PROBLEM DESCRIPTION:
Where a line in the records holds "breadcrumb", count it once; return only the final number.

Stored data:
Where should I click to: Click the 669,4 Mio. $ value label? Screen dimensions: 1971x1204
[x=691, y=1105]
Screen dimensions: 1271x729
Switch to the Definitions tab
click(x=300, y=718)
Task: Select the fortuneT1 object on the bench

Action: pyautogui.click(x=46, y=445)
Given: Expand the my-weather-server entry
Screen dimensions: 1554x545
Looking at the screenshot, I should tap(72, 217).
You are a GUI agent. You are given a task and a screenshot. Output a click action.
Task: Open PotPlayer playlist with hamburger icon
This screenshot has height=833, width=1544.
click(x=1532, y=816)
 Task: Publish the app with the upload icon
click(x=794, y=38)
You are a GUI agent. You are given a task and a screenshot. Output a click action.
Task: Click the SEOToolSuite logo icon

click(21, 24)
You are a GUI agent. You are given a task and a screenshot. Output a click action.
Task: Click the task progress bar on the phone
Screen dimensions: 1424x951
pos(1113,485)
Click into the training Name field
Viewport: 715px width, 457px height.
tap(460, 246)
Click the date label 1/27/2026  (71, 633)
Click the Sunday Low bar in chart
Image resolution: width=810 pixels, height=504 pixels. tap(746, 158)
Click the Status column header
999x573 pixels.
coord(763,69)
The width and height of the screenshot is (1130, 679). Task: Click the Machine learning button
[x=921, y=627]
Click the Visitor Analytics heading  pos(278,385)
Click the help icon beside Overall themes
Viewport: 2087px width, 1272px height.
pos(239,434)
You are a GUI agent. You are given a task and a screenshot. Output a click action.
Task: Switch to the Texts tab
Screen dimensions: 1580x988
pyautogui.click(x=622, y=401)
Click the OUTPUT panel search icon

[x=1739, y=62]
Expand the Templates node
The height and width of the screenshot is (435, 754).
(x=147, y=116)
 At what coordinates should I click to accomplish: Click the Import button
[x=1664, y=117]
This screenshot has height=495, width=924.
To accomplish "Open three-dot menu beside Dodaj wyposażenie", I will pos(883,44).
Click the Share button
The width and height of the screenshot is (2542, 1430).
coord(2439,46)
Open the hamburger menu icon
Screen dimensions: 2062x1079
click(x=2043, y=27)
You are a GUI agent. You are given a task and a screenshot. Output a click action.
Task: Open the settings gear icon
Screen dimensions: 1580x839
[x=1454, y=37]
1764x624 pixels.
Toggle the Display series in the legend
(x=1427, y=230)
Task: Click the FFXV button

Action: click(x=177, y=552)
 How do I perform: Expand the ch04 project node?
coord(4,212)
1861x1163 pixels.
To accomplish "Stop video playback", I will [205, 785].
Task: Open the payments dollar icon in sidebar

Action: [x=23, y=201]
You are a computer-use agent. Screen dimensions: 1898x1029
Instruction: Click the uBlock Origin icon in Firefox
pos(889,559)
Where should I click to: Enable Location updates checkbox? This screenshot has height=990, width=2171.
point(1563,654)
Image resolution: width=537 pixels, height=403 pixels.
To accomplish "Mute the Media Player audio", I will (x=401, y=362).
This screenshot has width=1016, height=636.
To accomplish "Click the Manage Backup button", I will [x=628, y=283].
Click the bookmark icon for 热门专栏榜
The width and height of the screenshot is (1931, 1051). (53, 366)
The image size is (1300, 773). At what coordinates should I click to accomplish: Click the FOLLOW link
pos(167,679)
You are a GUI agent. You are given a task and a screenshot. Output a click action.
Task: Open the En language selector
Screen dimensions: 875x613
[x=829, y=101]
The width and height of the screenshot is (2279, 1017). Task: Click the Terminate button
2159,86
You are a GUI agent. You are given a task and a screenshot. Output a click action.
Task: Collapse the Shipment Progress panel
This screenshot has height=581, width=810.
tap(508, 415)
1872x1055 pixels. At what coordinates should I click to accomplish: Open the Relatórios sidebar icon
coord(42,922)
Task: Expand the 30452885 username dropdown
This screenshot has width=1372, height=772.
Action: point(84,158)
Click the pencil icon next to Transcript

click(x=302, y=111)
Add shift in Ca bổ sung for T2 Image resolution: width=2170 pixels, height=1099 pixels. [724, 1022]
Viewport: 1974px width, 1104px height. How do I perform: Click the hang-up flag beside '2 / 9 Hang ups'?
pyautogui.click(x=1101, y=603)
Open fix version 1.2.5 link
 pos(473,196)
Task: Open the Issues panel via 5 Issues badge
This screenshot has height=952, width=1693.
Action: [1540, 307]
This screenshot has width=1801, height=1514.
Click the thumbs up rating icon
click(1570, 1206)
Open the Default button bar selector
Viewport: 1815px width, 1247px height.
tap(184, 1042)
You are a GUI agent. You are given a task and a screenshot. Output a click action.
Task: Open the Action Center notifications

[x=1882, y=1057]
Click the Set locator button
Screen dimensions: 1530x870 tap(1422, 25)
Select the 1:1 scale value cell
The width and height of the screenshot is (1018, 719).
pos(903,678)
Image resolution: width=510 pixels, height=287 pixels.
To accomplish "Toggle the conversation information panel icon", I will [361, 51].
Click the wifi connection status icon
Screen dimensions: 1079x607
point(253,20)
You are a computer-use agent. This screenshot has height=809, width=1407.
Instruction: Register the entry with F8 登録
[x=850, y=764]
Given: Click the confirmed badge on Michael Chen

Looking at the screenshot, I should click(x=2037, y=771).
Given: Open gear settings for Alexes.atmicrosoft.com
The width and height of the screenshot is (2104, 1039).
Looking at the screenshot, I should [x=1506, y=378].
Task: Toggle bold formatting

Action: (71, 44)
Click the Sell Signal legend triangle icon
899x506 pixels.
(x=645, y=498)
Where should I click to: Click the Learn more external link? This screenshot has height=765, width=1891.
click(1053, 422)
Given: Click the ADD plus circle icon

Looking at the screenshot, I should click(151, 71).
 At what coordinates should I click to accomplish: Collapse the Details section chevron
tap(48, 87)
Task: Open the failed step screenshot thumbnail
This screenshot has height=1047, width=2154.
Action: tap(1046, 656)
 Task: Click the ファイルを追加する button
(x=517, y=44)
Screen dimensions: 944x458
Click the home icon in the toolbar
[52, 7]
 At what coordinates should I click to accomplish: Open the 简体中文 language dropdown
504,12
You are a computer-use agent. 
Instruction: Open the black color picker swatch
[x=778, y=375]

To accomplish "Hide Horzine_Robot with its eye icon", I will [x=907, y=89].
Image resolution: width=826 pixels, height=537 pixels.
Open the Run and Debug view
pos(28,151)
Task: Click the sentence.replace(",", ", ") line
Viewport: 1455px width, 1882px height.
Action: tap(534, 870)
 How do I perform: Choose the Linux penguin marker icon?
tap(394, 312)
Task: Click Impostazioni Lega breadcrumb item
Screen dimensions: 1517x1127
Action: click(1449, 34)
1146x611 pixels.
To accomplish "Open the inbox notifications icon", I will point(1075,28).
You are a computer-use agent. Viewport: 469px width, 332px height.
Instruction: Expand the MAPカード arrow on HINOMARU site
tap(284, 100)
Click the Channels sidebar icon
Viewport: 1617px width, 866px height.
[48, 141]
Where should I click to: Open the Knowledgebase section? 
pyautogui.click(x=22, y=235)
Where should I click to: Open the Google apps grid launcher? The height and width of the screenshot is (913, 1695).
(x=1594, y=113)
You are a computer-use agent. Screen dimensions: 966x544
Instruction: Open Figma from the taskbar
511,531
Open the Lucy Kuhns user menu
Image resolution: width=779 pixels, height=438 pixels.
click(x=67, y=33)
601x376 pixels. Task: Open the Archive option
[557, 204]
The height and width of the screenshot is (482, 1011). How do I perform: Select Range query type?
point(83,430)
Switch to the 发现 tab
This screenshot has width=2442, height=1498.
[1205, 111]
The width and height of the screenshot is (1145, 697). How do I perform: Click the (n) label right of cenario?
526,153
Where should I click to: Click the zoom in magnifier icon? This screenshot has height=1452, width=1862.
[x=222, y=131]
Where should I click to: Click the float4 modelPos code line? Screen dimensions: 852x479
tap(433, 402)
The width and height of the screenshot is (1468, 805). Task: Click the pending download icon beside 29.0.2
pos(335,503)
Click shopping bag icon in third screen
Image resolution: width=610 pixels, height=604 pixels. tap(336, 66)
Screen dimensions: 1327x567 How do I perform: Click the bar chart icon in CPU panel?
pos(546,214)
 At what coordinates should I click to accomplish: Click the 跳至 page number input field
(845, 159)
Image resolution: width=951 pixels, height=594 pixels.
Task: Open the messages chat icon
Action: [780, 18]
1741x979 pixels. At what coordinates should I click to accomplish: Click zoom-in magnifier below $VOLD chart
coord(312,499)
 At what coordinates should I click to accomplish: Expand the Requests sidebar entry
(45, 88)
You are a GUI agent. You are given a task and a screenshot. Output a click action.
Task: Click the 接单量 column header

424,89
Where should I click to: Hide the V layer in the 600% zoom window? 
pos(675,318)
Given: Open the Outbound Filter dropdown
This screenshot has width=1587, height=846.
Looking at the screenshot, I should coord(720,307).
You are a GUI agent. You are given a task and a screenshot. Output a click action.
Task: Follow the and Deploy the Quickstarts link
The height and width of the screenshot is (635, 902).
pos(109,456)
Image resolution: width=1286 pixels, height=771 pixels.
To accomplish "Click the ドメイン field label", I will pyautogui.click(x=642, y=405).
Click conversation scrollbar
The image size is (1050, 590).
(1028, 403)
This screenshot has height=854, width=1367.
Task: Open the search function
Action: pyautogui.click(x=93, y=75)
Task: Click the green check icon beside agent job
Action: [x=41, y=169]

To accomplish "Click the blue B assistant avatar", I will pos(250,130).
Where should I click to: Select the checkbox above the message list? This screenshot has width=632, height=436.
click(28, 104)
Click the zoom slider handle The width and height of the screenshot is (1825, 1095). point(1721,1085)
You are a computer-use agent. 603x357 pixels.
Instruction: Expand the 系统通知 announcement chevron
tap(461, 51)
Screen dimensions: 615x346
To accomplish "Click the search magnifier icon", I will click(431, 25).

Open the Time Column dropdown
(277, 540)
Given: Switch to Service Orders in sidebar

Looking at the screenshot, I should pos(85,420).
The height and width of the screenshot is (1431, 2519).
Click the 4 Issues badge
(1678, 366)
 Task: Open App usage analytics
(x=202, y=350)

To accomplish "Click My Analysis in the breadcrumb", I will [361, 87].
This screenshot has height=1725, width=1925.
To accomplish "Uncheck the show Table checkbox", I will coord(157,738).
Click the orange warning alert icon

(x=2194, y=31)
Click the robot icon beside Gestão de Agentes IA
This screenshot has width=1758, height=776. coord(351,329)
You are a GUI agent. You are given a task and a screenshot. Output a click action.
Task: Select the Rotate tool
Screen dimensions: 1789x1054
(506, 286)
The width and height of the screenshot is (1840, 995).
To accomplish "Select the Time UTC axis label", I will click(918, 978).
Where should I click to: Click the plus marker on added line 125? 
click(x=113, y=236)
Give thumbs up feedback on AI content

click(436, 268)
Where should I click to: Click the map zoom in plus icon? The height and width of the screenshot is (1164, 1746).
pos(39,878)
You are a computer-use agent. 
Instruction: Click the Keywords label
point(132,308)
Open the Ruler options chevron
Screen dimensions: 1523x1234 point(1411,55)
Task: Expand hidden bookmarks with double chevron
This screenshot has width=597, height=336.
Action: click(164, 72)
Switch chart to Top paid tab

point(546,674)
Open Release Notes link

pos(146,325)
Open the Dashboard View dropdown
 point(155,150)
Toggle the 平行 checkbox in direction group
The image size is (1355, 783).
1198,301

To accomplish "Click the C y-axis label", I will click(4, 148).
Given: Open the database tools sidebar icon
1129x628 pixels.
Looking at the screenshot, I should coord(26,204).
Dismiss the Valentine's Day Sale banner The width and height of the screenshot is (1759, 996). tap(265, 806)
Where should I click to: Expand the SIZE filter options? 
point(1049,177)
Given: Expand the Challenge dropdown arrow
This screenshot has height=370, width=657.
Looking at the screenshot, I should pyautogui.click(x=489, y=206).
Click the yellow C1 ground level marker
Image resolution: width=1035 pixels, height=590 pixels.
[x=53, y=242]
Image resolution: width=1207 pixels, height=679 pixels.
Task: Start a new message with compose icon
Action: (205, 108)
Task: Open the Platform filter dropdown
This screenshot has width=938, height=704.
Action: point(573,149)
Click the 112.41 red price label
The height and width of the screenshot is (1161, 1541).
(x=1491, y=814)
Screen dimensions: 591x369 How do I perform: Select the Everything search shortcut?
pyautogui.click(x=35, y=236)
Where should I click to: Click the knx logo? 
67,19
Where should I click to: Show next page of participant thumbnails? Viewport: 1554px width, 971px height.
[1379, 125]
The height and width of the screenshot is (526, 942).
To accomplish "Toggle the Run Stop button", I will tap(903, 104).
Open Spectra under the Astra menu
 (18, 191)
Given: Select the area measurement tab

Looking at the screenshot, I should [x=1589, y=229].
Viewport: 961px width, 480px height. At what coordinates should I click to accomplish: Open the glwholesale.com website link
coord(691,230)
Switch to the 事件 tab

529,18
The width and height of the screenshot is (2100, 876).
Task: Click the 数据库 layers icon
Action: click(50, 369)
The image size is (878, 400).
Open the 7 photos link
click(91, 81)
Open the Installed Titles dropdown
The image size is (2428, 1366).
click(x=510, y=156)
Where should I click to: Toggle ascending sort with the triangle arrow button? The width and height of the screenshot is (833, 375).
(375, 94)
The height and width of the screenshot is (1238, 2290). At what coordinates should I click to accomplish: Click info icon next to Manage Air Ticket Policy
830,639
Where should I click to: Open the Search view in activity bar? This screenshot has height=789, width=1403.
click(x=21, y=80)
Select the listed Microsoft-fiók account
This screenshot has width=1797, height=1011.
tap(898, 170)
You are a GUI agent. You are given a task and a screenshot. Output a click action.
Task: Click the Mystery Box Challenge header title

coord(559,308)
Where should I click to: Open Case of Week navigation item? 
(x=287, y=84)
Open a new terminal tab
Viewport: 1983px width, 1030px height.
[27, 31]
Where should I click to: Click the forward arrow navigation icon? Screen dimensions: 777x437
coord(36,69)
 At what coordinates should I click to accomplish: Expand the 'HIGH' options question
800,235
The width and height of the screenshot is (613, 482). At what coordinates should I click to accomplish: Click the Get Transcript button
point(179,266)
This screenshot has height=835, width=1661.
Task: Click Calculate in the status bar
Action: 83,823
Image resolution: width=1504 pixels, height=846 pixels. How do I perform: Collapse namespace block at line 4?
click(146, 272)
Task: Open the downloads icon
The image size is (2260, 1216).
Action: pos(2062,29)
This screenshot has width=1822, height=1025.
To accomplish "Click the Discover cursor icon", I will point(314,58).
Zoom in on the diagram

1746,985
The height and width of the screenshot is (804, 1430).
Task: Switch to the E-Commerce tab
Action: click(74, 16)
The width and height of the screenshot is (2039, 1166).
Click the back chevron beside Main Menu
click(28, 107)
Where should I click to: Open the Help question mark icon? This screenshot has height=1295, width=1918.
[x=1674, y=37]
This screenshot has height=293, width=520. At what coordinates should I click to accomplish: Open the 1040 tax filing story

ANSWER TO THIS EXERCISE:
2